Amy Meyer brought her new 47 string 1974 concert harp to the service. She provided a 20 minute concert before the service and played at times during the service. It echoes in our space and spreads outward. Denise Symonds was our organist.
Catherine once again include the hymn she wrote last year for this service which was on a regular Sunday. The role of Simeon and Anna continue the role of Joseph and Mary in the Presentation in nurturing Jesus. Priest and prophet. Another unlikely couple and as in the hymn Anna “old and wrinkled prophet” and Simeon “With his eyes he’s seen God’s glory light and love in rich supply.” He is guided by a promise that he will not die until he sees the Messiah.
Light plays a key role in this service for insight, faith and openness. “Fill our hearts with the light of faith” and a future with the “light that shines for ever, your son Jesus Christ.”

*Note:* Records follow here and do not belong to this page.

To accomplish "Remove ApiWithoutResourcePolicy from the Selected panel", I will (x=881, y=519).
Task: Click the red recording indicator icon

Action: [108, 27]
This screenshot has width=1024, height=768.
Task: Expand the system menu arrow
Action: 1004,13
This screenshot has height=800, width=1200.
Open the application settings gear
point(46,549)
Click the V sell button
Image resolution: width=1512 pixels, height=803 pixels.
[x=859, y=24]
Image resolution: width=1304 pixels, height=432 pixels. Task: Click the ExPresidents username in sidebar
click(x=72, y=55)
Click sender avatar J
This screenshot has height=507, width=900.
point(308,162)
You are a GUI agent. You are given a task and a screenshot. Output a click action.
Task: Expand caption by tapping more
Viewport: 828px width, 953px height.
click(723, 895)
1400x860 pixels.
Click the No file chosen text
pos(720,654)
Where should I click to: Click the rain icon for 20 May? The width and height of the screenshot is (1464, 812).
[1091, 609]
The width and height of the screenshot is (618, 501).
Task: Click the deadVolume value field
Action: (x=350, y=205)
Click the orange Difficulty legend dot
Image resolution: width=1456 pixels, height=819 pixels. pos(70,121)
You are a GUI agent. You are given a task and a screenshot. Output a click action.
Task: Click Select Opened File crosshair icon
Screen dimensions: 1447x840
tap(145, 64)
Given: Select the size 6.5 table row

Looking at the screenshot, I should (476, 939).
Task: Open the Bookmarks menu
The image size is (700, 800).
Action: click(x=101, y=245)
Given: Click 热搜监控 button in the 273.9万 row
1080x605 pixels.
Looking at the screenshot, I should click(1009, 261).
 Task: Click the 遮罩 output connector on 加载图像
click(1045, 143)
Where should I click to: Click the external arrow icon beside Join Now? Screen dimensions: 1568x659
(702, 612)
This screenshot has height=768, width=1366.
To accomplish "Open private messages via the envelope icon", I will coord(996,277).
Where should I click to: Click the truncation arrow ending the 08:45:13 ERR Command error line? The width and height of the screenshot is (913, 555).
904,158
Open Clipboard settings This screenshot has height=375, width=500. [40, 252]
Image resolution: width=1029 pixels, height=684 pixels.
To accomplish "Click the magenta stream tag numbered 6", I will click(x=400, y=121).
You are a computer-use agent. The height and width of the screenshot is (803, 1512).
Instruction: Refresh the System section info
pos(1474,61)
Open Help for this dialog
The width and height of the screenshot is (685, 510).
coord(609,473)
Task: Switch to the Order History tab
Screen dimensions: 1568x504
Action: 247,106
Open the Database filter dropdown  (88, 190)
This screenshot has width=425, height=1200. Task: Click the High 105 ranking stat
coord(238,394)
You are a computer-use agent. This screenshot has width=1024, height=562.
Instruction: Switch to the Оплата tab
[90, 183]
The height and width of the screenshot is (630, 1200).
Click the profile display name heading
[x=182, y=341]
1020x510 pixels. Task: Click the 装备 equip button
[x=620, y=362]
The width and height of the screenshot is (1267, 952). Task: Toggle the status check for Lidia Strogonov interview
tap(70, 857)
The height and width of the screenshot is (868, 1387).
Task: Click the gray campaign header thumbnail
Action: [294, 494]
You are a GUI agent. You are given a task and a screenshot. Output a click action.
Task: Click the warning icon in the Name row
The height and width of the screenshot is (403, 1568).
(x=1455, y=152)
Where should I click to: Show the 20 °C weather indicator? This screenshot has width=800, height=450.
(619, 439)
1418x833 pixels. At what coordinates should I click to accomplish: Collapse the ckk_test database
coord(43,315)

The service moves in the Prayers of the People to presenting ourselves filing to the front to light a candle. “I invite you to come forward and light a candle in thanksgiving for a particular blessing for a hope or an expectation or for a light filled longing that is known only to you an God for someone you love, for someone you have loved and see no longer in this lifetime.” The Old Testament reading adds comfort to us but at the same time asks to made over “Refine us like gold and silver, that we may be light in this world, proclaiming your faithful love.”
For communion Eucharistic Prayer 2 was used. This is a very earthy prayer emphasizing in this service creation themes and the power of God through the Holy Spirit. “Breathe your Spirit over the whole earth and make us your new creation.”
The sermon used a song of hope composed during the holocaust. It became known as the Hymn of the Camps sung as people were herded into gas chamber. This week we remembered the 70th anniversary of the Holocaust. The words – “I believe with perfect faith in the coming of the Messiah, and though he may tarry, nevertheless I await his coming every day.” “Tonight’s gospel is about two people of faith who would have been right at home with this song of hopeful longing.”
“What we know about Simeon is that he knew how to wait with hope for something beyond himself. ..Simeon and Anna have much to teach us about how to live—how to live in this very moment, because every moment of our lives we are caught up in the intersection between the past and the future. And we must enter into this future, which we cannot see or imagine, but we have no choice but to enter into it…And so Simeon and Anna show us that faithful waiting and steadfast openness to God can help us enter into our own futures. Faithful waiting and steadfast openness turn us into light seeking light, even in the darkest moments of our lives.”